At ten to eleven we filed outside the church and assembled in the graveyard around a small cenotaph commemorating the dead of two wars with a dozen unmistakably local names. As we shuffled out, we hoped that the rain would hold off — no offence of course to any of the names on the cenotaph who copped it at Passchendaele. We were about 30 souls, combined age about 2,500. At 60, I was the second youngest by a decade or so, and I was attached by the hand to grandson Oscar, aged seven.
The rain couldn’t decide whether or not to hold off. Oscar and I sheltered from the horizontal spits in the lee of a gravestone five feet tall.

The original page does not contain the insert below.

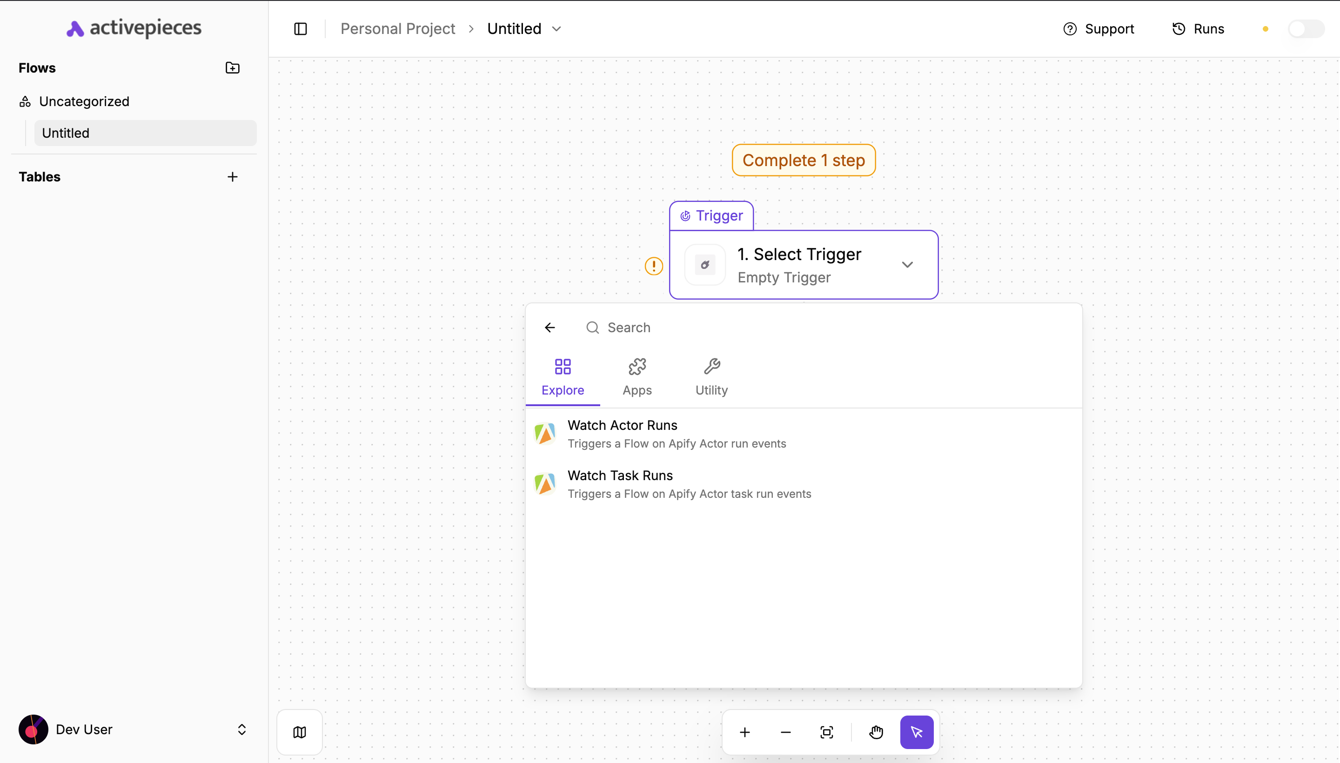Viewport: 1340px width, 763px height.
Task: Create a new flow folder next to Flows
Action: [x=232, y=68]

Resting under our feet were William Weeks, who died in 1850 aged 57; Sarah Weeks, ‘wife of the above’, who died in 1867 aged 72; their daughter Lydia, who died in 1865 aged 30; and William Isaac, grandson, who was taken aged eight months, also in 1865. The information was detailed in remarkably well-preserved lapidary. I was grateful to the family for the protection of their gravestone, particularly to Bill, and I was sorry that he missed the miracle of paraffin, invented and patented the year he died, by a whisker.
The vicar came out, magnificent in his flowing robes and full to bursting with the Holy Spirit. The rest of the congregation tottered out behind him and carefully watched their step on the uneven ground. Shepherded by the vicar, we formed a sombre, runny-nosed semi-circle around the small cenotaph. The recorded chimes of Big Ben boomed out from an unidentified portable speaker and we fell silent.
I read about the first world war all the time, and the more I read, the more it strikes me as an unfathomable international suicide.